From the line containing "Click the yellow warning triangle icon" through the last line of the entries below, transcribe each line exactly, excluding any picture.

Start of Source data

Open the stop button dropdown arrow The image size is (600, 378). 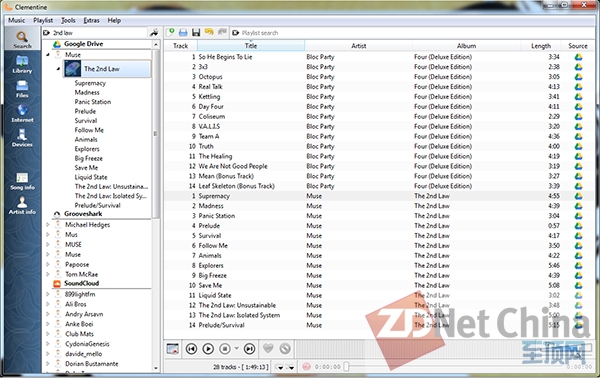point(236,348)
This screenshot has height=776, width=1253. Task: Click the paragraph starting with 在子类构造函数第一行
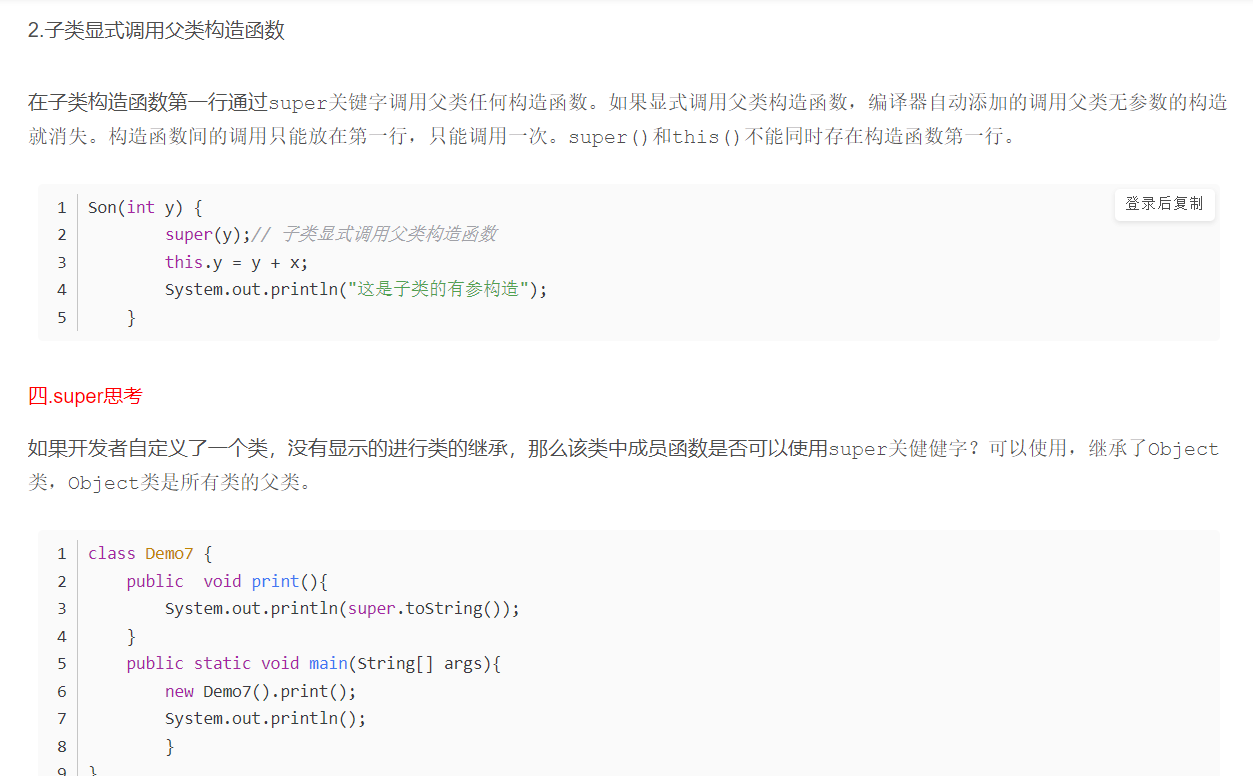(x=627, y=119)
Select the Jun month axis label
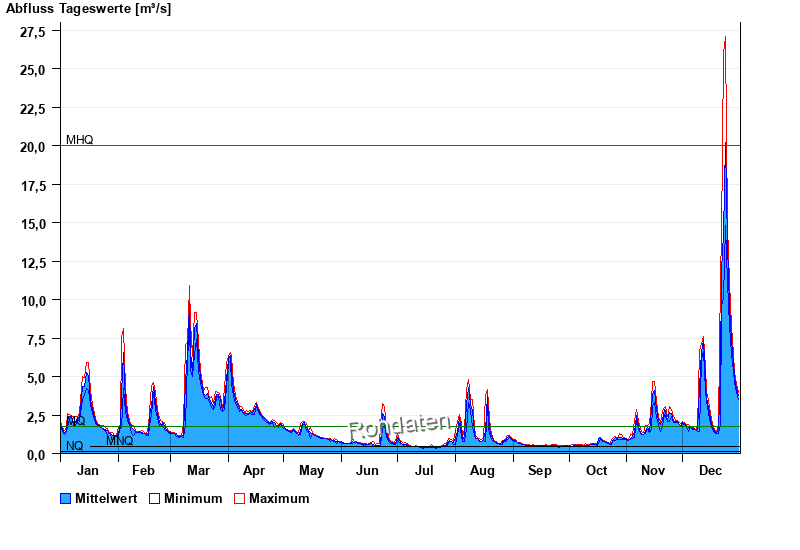800x550 pixels. 367,471
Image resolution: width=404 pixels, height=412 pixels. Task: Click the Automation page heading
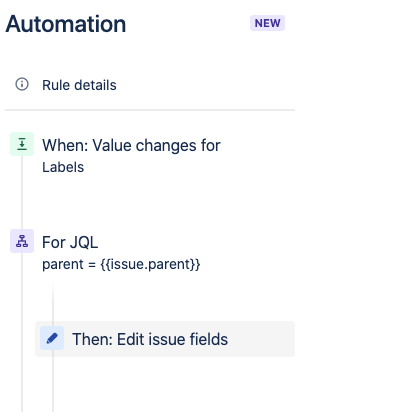coord(66,24)
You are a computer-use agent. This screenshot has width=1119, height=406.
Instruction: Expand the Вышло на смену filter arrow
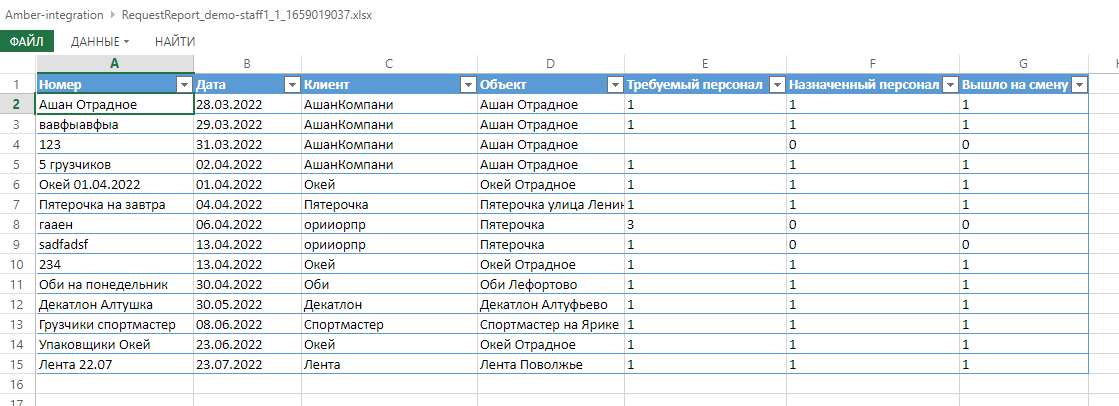coord(1079,85)
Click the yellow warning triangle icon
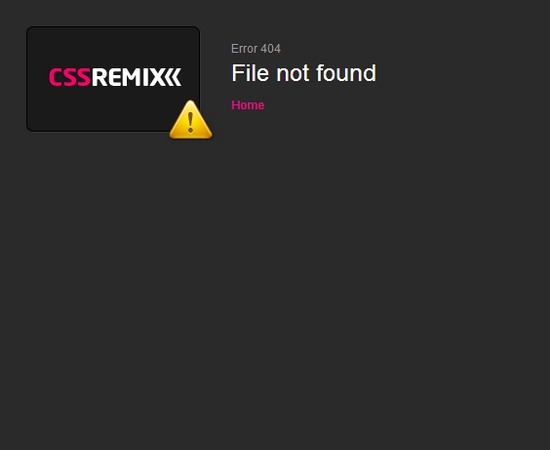This screenshot has width=550, height=450. (191, 120)
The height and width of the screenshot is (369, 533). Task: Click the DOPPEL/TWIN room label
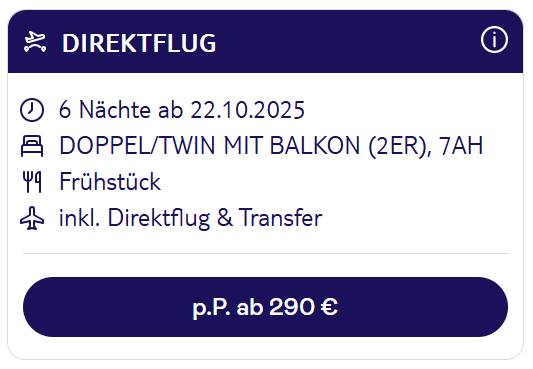pos(137,146)
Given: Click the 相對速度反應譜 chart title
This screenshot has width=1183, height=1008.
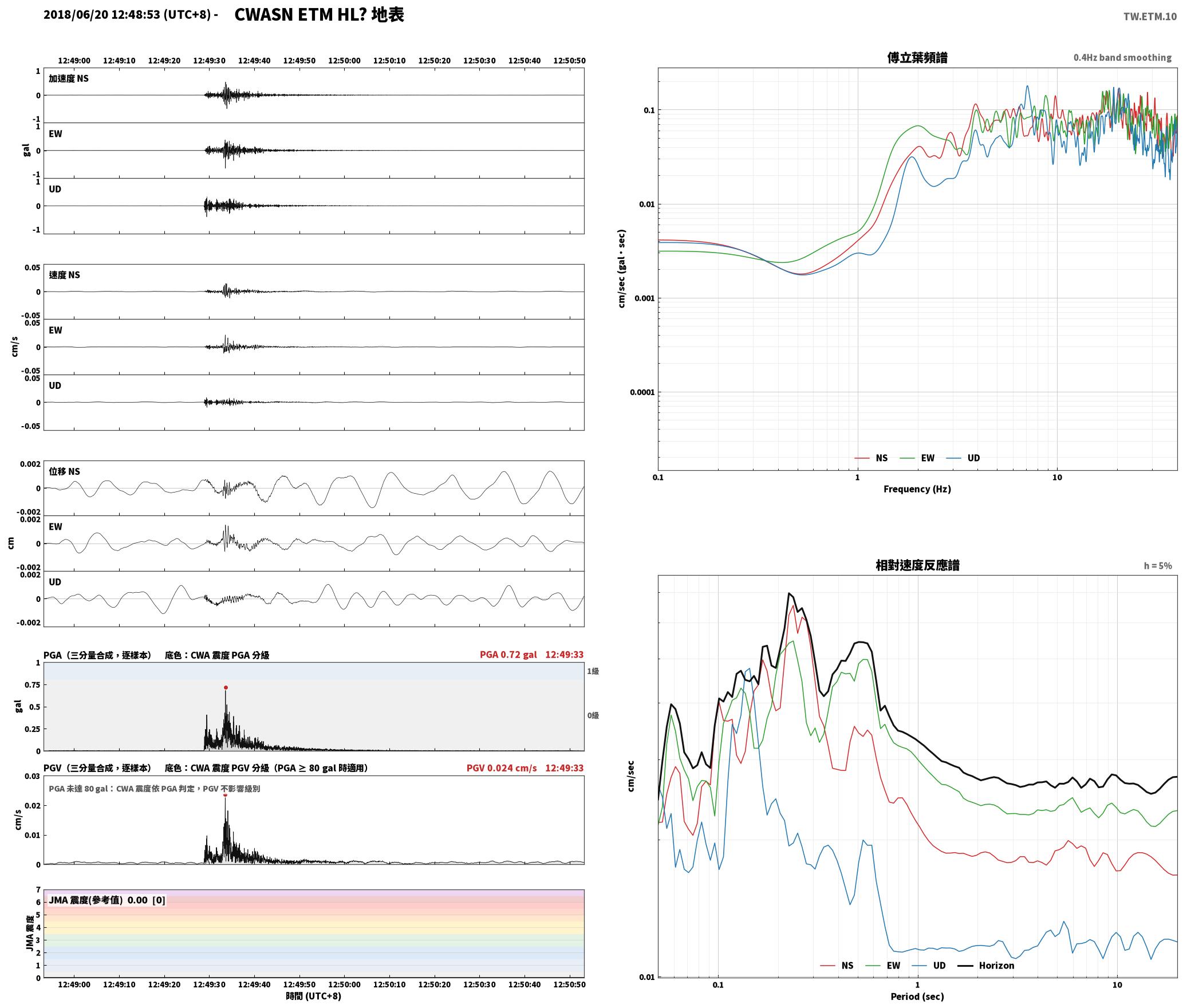Looking at the screenshot, I should 917,565.
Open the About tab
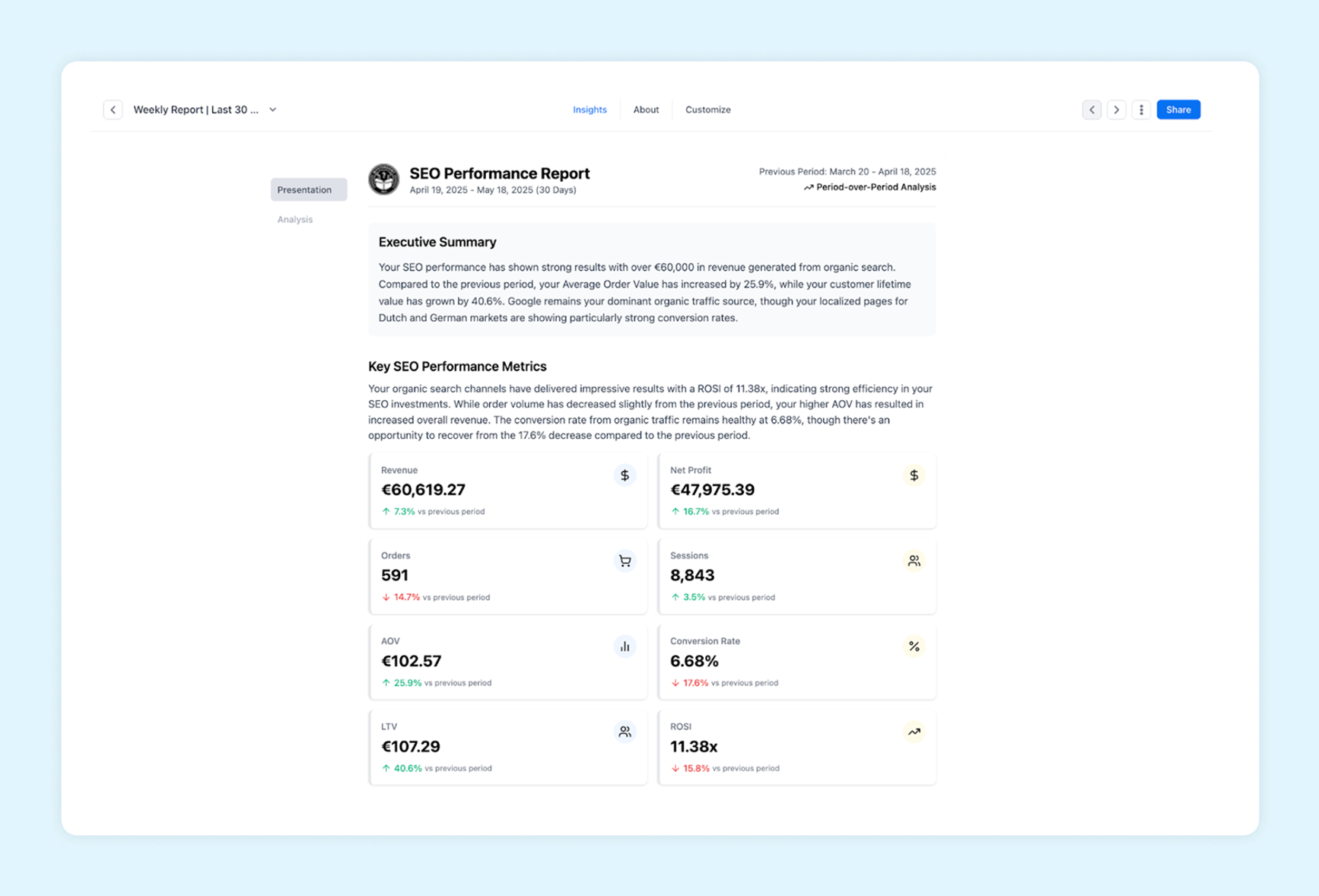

End of Source data

#### [Exercise response]
Click the yellow warning triangle icon
This screenshot has width=550, height=450. (191, 120)
The height and width of the screenshot is (369, 533). Task: Click the DOPPEL/TWIN room label
pos(137,146)
Given: Click the 相對速度反應譜 chart title
This screenshot has width=1183, height=1008.
Looking at the screenshot, I should 917,565.
Open the About tab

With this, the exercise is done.